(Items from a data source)
= Beginning of Section =
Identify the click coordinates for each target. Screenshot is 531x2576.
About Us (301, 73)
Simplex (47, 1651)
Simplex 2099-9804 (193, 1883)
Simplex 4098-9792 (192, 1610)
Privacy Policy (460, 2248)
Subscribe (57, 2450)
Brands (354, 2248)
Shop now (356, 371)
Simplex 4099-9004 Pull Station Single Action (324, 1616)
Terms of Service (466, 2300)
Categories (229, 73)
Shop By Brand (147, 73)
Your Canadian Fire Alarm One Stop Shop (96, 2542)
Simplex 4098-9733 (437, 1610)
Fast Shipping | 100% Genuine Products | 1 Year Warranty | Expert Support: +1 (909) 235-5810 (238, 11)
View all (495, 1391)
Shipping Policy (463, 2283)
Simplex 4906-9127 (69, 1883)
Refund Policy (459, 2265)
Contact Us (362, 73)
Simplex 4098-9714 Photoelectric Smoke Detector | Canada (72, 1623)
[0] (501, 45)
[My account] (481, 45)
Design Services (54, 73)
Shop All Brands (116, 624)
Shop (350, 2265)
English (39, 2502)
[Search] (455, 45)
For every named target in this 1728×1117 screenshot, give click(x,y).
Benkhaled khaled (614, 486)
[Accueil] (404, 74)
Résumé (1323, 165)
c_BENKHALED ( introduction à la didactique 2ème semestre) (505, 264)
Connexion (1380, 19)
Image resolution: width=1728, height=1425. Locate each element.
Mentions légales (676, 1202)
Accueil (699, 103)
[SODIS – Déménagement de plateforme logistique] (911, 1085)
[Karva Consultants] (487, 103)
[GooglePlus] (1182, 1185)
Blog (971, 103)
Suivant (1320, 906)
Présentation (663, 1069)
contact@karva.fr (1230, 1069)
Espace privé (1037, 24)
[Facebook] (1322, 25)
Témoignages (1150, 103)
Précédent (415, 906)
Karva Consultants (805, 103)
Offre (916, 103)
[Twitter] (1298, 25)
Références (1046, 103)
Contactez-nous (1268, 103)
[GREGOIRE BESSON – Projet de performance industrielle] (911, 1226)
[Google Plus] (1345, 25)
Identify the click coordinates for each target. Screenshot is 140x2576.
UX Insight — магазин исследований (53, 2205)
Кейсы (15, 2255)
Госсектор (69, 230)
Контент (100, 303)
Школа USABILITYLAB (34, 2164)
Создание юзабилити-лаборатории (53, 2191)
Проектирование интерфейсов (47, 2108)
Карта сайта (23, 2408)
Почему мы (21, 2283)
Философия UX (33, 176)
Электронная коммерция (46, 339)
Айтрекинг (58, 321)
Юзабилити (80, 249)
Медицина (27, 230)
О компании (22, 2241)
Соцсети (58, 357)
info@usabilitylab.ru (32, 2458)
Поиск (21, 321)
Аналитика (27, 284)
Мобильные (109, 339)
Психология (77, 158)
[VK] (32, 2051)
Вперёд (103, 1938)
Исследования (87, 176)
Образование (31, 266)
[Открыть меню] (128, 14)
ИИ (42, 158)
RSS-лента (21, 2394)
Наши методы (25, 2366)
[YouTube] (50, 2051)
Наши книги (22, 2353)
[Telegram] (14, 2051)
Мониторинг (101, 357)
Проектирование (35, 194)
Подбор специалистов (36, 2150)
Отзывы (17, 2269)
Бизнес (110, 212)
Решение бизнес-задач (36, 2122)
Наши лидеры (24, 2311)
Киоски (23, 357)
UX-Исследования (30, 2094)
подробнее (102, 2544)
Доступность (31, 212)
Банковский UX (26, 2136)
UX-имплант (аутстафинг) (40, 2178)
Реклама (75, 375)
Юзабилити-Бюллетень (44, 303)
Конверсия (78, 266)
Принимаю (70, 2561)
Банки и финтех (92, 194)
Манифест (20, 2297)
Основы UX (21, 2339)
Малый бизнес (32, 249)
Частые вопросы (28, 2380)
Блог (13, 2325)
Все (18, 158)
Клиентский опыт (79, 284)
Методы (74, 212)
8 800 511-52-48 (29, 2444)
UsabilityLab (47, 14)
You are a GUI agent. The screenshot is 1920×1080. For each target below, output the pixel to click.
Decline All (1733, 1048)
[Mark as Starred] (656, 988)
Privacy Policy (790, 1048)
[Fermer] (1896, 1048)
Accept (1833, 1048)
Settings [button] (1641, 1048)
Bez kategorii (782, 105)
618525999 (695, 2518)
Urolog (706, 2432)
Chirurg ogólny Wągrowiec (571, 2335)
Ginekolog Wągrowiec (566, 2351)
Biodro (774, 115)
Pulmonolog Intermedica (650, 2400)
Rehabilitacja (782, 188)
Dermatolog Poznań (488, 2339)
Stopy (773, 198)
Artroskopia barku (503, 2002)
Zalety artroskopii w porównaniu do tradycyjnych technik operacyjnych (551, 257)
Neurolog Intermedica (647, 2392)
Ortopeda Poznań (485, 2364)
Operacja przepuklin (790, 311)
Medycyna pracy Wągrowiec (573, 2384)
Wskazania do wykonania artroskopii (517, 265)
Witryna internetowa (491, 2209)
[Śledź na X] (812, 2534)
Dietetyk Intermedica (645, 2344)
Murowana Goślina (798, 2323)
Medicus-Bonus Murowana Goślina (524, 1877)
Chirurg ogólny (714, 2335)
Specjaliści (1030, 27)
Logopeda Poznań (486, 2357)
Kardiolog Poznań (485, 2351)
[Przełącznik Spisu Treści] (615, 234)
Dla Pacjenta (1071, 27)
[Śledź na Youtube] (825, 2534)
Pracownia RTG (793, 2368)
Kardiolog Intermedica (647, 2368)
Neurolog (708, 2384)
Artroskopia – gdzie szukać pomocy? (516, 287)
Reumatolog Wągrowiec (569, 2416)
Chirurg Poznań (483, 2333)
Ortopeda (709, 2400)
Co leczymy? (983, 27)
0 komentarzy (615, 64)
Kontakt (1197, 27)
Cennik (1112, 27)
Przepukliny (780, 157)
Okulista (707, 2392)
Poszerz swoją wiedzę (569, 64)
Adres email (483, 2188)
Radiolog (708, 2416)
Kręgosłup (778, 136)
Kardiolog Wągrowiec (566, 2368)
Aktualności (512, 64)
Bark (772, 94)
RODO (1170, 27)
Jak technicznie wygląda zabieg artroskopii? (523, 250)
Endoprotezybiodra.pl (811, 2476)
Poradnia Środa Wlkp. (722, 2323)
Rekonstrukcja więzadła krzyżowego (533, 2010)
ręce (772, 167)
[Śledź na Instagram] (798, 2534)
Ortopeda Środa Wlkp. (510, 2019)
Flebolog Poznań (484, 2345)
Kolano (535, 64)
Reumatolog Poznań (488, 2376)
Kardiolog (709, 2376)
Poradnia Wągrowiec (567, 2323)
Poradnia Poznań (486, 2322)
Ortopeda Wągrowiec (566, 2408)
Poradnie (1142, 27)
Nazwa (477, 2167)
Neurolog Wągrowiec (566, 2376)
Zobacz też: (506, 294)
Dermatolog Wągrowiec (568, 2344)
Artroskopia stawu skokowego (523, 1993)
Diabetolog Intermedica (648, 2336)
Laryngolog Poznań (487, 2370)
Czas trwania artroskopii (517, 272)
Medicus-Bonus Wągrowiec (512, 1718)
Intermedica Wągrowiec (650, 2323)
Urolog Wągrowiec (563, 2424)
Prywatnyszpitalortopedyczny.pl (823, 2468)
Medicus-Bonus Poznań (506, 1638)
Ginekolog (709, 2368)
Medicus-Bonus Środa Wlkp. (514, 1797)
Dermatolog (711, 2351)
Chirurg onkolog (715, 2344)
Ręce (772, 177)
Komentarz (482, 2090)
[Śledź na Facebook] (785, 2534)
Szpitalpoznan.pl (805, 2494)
= End of Section =
**AIM OF THE EXERCISE:** Given the records above, restate word for word only the lines starting at the one with "Почему мы (21, 2283)" and ending at the one with "Бизнес (110, 212)".

**TASK RESULT:**
Почему мы (21, 2283)
Философия UX (33, 176)
Электронная коммерция (46, 339)
Айтрекинг (58, 321)
Юзабилити (80, 249)
Медицина (27, 230)
О компании (22, 2241)
Соцсети (58, 357)
info@usabilitylab.ru (32, 2458)
Поиск (21, 321)
Аналитика (27, 284)
Мобильные (109, 339)
Психология (77, 158)
[VK] (32, 2051)
Вперёд (103, 1938)
Исследования (87, 176)
Образование (31, 266)
[Открыть меню] (128, 14)
ИИ (42, 158)
RSS-лента (21, 2394)
Наши методы (25, 2366)
[YouTube] (50, 2051)
Наши книги (22, 2353)
[Telegram] (14, 2051)
Мониторинг (101, 357)
Проектирование (35, 194)
Подбор специалистов (36, 2150)
Отзывы (17, 2269)
Бизнес (110, 212)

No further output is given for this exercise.